Lucas, Paige, Jeremy, and Jaime were going after one of the initial test cases in Dallas. Adam, Elena, Clay, and I were taking the other in Austin. There would be a security team dispatched to each city with us, but this wasn’t a “swoop in with a SWAT team” kind of mission. The bulk of the Cortez and Boyd security forces—along with Cassandra, Aaron, Sean, and others—were being sent to track down and begin surveil-lance on the second wave of targets.

In just over an hour, we were at the airfield, bags in hand. We were going to Austin. Cassandra and Aaron were with us—they were heading to Houston to meet a security team and monitor a second-wave subject. Yep, there’s money in Texas.

The leaders of the Austin and Houston contingent were on the jet, too. They kept their distance, though. They obviously weren’t comfortable being so close to werewolves.

The easiest way to thwart the Austin attack would be to kidnap the target—Maurice B. Lester, head of Lester Oil.
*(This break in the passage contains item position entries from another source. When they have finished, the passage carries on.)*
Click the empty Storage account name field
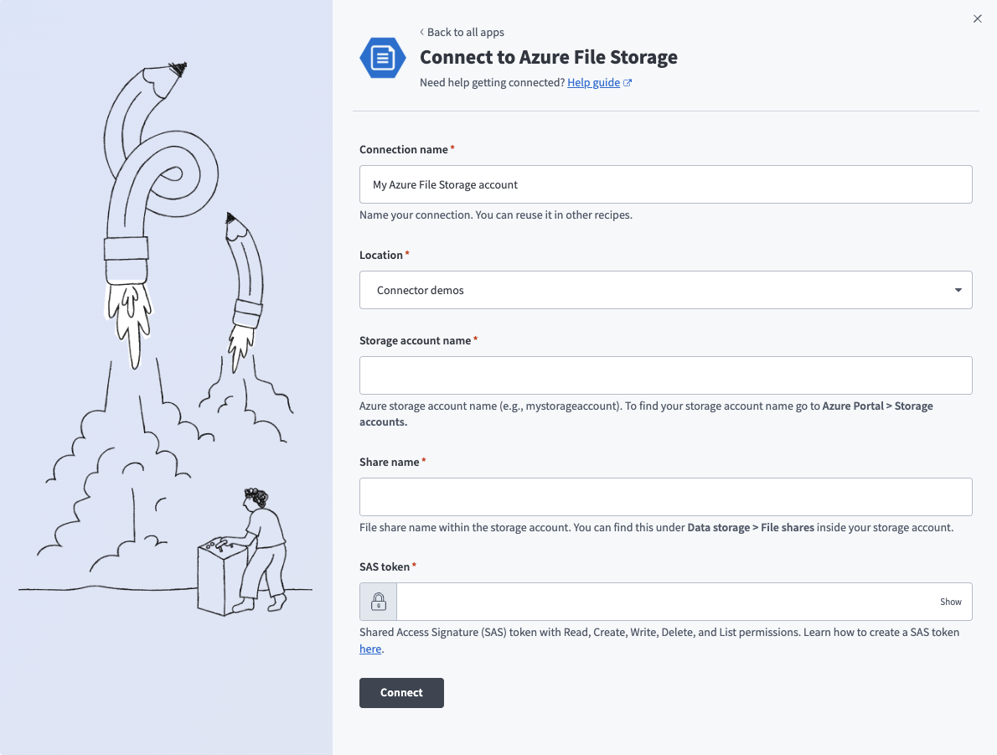Image resolution: width=997 pixels, height=755 pixels. tap(665, 375)
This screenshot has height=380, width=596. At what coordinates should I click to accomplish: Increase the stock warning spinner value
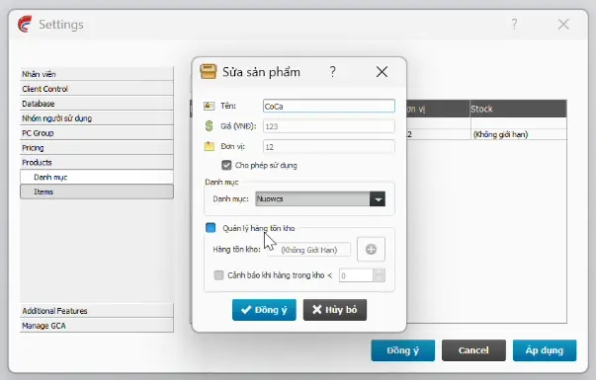379,272
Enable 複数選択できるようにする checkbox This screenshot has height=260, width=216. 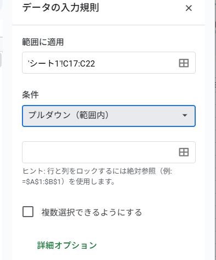click(x=28, y=212)
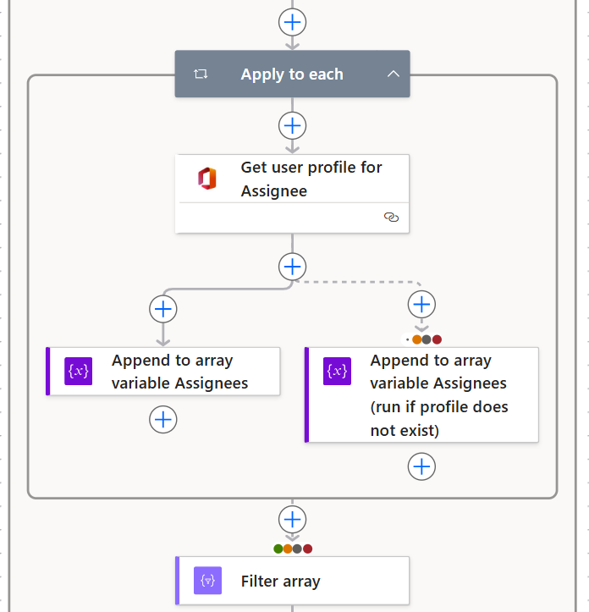Open the Filter array action card
The width and height of the screenshot is (589, 612).
click(x=292, y=581)
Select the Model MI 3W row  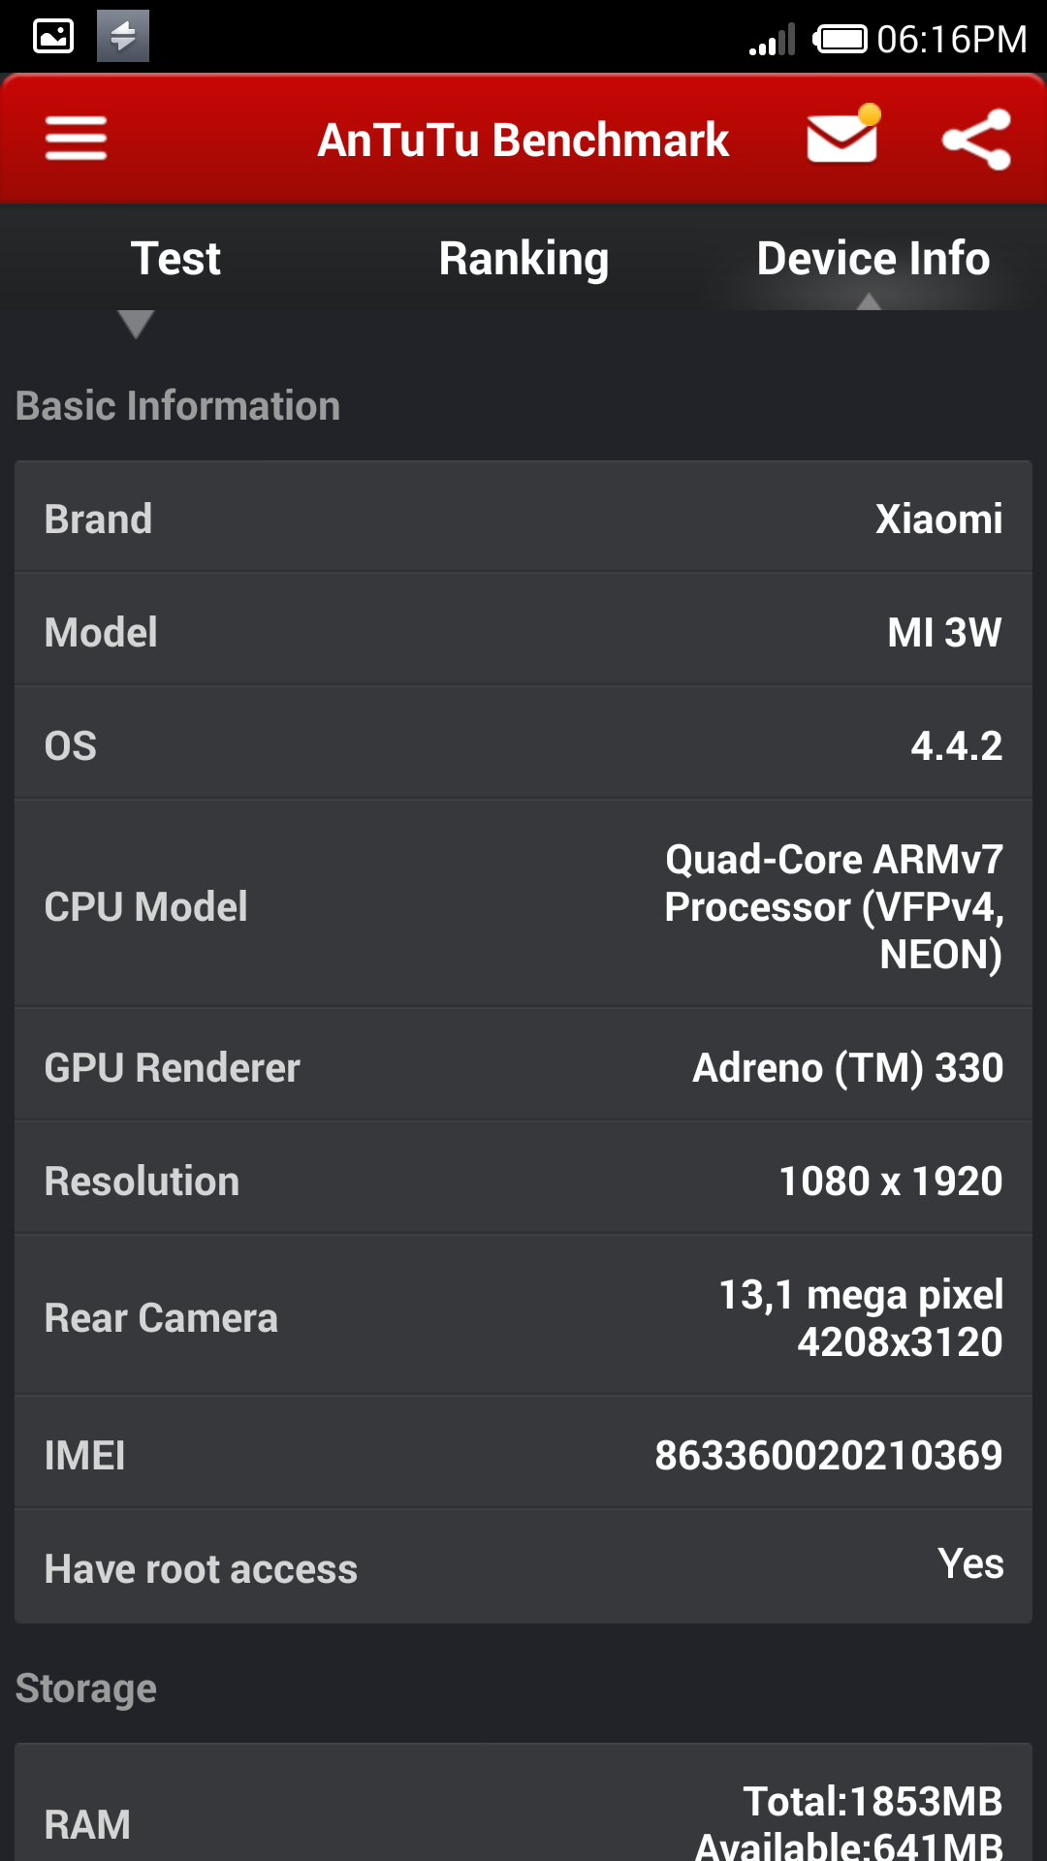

Yet that wouldn’t help us catch those who planned to infect him. If he wasn’t available, they could move on to Lester’s wife and kids—the next best thing to infecting a bigwig is to infect his loved ones, which guarantees he won’t be advocating universal imprisonment for supernaturals.

In the end, we were stuck with the simplest and most frustrating plan. Watch and wait.


After half a day of following Maurice Lester, we’d been at BJ’s BBQ for an hour now. Lester and his party had only just ordered dinner. We’d almost finished eating in a side room, where we were out of sight, but Elena and Clay could follow the conversation at Lester’s table.

“I’m sure the discussion is fascinating,” Clay said, “if you give a shit about oil.”

 

“Antonio appreciates it,” Elena said as she tapped her phone. “I’m texting him stock tips. Get a few pitchers of beer in these guys and they forget they aren’t alone in the place.”

“No,” Adam said. “They just don’t care. Only people they can see are minimum-wage servers and a table of college kids. Their stock tips are safe.”